* _DESCRIPTION OF THE TASK_
Rewrite the records from the line holding "You are a computer-use agent." through the line holding "click(102, 429)", inclusive, keeping every line and request, and shift each coordinate in the answers up by 146.

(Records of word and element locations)
-- start --
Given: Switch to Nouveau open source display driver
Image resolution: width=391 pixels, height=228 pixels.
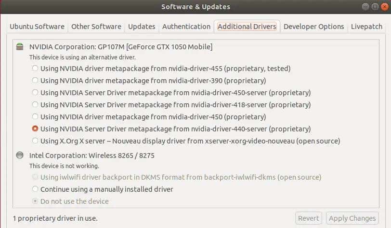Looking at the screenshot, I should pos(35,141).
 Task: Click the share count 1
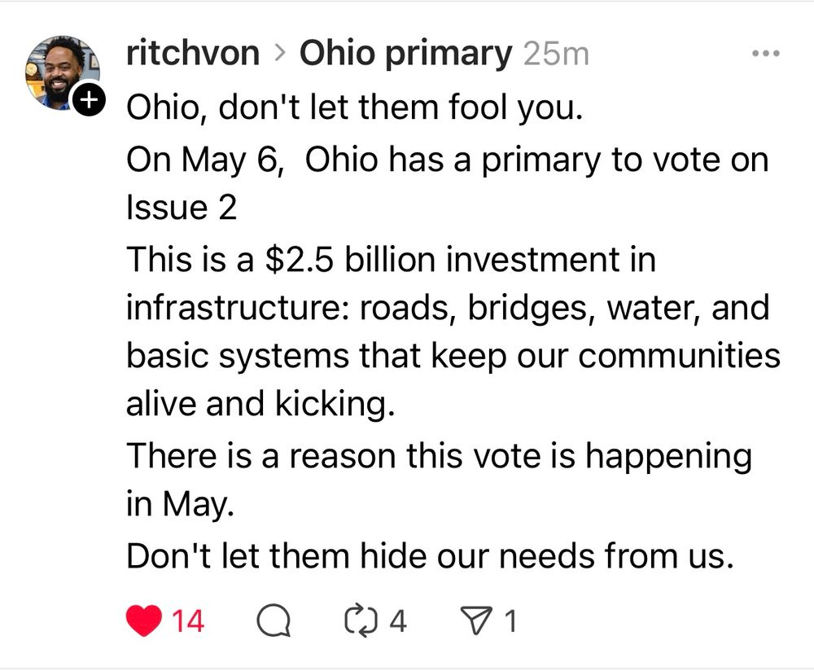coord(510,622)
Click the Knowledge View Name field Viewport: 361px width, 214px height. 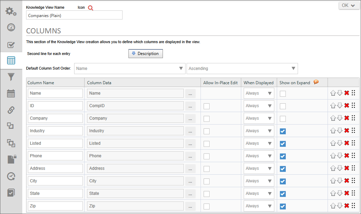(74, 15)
-- end --
-- start --
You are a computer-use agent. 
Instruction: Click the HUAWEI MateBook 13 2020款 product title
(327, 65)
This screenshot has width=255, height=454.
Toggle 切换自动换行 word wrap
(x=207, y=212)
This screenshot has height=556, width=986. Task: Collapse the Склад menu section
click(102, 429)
-- end --
* _RESULT_
You are a computer-use agent. 
Instruction: Click the HUAWEI MateBook 13 2020款 product title
(473, 211)
This screenshot has width=255, height=454.
Toggle 切换自动换行 word wrap
(x=353, y=358)
This screenshot has height=556, width=986. Task: Collapse the Склад menu section
click(248, 575)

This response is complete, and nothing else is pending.